- CONSIGNE -
D'après l'extrait de page, quelles conséquences du fait divers la citation qui commence par « Aujourd'hui en fait » énumère-t-elle ?

══ EXTRAIT DE PAGE

Et inutile apparemment de s’interroger plus avant, puisque « on ne saura peut-être jamais quelles informations ont été données et par qui surtout, pour que Dominique de Villepin confirme une agression qui n’a jamais existée ». Comme si c’était là le seul aspect de l’affaire sur lequel il y aurait matière à réflexion...
L’intéressent plus, en revanche, les conséquences de ce fait divers, porté au rang d’affaire d’Etat... par les politiques. « Aujourd’hui en fait chacun se retrouve au pied d’un mur, qui a malheureusement pris quelques centimètres de plus. Une communauté musulmane injustement stigmatisée, un combat contre l’antisémitisme affaibli par le mensonge, et surtout, des dirigeants politiques qui refusent de dire tout simplement : nous nous sommes trompés. »
Jean-Paul Huchon, est alors interviewé en direct. « Est-ce que la ministre [Nicole Guedj] a été un peu légère en validant la version de la jeune femme ? » ; « Jean-Paul Huchon, je voudrais quand même revenir sur la réaction, et de l’Elysée et de Dominique de Villepin. Ils ont réagi trop vite, ils en ont trop fait, ils ont voulu trop en faire sur le plan médiatique selon vous ? » ; « vous pensez pas que justement au fond maintenant le problème c’est que ne pas reconnaître qu’on s’est trompé sur un mensonge c’est tout à fait contre-productif pour combattre une grande vérité qui est la montée de l’antisémitisme (...) ? » etc.

════
══ DONNÉES

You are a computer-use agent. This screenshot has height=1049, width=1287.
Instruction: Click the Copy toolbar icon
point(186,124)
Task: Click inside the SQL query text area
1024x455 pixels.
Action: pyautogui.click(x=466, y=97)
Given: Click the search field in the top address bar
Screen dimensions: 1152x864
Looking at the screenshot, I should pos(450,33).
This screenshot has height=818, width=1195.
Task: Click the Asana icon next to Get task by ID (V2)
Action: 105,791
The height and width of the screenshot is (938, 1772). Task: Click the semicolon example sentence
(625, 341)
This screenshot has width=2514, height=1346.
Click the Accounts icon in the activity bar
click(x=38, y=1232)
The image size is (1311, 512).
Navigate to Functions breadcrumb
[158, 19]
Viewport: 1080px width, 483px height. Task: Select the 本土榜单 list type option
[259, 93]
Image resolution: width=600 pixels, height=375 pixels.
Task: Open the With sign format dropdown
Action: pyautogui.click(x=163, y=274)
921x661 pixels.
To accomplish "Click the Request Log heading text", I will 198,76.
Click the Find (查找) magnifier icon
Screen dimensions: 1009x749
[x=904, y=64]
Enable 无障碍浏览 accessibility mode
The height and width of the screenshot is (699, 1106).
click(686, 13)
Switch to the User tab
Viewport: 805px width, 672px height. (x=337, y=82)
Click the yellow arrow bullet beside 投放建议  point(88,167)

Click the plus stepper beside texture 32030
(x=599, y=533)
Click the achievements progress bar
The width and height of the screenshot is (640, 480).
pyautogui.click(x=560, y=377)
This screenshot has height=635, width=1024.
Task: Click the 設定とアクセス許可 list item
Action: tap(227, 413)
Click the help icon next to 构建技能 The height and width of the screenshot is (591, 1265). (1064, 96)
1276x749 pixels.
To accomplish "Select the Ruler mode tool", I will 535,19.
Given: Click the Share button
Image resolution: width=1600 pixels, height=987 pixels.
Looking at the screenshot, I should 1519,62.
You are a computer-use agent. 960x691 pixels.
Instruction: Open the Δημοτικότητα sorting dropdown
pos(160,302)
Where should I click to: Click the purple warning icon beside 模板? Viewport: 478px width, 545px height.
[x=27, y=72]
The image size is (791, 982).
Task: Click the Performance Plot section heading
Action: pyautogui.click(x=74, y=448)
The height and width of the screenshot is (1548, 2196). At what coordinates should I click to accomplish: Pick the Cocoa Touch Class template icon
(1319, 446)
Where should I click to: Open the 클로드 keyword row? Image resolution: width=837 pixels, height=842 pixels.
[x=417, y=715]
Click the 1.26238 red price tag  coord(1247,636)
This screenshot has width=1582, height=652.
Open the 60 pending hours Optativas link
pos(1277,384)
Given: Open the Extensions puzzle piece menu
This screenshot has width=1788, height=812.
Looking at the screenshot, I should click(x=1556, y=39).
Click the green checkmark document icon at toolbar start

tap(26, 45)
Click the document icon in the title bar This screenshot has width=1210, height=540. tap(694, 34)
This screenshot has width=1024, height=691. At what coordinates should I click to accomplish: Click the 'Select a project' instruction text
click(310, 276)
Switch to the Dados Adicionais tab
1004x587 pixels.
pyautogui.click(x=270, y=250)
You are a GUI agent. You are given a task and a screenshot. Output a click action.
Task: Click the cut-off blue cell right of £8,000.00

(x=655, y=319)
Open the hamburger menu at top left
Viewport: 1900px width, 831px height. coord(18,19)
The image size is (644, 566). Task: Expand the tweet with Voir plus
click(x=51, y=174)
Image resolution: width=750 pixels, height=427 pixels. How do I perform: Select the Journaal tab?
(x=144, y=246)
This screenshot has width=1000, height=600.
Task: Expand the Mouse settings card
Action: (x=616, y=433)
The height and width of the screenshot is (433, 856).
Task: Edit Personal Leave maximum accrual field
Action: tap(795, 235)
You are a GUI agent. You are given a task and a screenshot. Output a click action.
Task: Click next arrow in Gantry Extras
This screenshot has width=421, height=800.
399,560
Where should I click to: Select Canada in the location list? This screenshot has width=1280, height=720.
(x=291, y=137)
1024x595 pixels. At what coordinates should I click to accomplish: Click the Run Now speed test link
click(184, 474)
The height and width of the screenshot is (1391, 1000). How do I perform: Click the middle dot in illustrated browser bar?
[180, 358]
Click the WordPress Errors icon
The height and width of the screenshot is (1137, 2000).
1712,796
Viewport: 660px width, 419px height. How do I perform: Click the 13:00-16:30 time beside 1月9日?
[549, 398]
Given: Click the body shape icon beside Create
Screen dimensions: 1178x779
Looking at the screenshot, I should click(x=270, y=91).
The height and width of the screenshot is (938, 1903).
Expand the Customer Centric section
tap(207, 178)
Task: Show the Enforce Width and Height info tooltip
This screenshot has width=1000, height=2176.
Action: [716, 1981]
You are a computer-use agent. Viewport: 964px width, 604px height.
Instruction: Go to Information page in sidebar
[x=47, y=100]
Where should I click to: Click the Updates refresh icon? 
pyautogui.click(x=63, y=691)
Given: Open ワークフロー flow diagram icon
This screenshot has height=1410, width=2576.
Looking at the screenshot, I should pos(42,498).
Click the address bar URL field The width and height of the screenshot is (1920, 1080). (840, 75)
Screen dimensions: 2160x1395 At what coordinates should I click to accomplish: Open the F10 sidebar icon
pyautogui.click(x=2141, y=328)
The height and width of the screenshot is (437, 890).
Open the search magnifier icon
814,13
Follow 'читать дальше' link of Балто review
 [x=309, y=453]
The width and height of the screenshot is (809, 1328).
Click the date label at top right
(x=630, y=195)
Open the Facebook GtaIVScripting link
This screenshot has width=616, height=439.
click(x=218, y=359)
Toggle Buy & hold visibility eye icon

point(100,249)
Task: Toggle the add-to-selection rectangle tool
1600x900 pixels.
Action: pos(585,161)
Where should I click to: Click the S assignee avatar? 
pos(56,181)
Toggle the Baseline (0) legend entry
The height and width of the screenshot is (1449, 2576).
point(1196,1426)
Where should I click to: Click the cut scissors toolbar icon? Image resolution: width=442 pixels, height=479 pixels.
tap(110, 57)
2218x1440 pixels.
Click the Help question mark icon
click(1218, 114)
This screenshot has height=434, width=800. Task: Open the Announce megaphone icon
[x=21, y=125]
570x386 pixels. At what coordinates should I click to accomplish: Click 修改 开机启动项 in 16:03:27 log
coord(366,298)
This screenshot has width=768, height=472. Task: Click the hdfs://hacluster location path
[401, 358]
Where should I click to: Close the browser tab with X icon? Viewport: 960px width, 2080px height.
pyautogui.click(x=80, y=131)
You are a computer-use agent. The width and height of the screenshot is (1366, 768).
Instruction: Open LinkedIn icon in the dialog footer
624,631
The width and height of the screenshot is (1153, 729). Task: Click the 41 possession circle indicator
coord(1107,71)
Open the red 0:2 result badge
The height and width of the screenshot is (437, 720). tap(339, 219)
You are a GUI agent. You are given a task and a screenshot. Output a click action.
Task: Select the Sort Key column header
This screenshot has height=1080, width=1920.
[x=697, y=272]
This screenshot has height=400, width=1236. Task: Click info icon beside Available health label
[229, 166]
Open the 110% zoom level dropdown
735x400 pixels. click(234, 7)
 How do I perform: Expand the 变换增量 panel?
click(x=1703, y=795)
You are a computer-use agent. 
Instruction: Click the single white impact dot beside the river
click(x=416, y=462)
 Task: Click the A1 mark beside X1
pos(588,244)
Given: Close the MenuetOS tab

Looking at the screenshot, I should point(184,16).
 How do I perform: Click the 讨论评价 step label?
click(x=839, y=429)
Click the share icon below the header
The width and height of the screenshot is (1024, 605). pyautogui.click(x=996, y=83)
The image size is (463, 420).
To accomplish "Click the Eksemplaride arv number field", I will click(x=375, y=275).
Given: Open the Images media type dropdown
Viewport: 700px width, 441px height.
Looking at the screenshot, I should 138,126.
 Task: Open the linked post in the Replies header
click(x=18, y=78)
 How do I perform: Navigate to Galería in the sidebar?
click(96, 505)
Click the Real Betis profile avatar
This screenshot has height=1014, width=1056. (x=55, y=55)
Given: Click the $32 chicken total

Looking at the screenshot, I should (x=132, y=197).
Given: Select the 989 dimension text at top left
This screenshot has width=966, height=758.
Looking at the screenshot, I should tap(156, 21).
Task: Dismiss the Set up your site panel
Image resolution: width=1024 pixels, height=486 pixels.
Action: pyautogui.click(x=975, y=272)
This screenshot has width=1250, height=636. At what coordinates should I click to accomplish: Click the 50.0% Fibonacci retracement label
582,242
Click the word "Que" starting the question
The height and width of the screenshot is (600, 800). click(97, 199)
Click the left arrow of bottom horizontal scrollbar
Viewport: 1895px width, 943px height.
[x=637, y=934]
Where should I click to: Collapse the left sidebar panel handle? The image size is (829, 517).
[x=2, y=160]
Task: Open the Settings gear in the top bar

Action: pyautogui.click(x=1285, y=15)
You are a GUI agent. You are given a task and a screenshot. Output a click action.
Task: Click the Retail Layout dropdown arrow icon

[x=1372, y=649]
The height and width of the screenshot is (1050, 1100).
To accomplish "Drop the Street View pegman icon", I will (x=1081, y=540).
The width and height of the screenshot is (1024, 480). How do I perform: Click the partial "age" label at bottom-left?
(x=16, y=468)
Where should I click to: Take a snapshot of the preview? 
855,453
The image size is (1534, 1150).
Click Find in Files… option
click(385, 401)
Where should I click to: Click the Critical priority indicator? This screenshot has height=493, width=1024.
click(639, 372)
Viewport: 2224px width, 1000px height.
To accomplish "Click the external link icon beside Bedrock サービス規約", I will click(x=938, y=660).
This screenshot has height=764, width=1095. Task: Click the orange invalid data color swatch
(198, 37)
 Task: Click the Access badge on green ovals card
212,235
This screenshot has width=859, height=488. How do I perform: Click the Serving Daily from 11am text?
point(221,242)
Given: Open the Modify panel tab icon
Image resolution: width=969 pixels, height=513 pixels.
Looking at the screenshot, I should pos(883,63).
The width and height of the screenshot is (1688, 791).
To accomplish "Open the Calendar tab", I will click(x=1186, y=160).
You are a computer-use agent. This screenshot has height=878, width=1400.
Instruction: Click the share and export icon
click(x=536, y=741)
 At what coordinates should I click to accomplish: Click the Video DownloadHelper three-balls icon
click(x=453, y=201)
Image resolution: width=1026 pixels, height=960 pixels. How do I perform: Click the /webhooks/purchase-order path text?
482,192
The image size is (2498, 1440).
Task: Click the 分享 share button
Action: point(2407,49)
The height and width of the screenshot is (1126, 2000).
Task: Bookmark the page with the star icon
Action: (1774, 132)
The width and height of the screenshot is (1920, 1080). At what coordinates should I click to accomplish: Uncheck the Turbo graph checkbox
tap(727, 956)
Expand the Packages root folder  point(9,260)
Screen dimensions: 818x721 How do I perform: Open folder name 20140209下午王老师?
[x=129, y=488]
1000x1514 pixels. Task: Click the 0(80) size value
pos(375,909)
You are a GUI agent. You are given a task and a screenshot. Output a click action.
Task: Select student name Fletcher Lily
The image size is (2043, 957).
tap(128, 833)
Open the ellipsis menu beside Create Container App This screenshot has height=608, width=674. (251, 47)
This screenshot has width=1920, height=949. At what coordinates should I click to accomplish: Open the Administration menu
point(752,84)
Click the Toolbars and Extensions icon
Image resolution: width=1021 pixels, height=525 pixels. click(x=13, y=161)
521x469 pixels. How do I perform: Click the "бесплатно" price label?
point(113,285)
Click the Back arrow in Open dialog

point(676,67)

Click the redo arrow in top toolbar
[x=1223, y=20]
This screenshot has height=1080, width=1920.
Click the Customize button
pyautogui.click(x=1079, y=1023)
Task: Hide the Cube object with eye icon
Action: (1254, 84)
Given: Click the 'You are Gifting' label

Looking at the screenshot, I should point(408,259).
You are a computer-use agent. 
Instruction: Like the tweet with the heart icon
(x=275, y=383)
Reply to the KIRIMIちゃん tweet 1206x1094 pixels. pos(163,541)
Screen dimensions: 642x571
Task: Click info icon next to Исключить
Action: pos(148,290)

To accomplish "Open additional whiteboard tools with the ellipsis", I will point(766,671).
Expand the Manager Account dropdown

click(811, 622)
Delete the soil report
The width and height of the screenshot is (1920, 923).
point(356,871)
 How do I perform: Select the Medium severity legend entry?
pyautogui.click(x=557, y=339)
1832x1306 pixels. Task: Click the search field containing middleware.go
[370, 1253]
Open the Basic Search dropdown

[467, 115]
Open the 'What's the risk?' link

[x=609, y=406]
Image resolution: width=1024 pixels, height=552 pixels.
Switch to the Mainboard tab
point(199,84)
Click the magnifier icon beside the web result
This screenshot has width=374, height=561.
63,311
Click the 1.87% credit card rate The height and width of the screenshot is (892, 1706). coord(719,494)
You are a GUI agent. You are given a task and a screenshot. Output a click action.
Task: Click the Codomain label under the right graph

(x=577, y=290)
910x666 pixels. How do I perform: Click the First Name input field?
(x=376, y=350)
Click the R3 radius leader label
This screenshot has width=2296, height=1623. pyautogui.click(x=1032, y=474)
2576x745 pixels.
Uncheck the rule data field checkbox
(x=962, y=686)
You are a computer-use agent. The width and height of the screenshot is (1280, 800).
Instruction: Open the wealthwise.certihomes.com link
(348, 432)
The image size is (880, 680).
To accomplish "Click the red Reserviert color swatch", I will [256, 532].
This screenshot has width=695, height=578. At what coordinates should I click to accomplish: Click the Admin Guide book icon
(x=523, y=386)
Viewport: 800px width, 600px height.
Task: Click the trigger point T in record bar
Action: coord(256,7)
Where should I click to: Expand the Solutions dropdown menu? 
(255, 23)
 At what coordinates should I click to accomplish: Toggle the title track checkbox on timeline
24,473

════

- RÉPONSE ATTENDUE -
Une communauté musulmane injustement stigmatisée, un combat contre l'antisémitisme affaibli par le mensonge et, surtout, des dirigeants politiques qui refusent de dire qu'ils se sont trompés.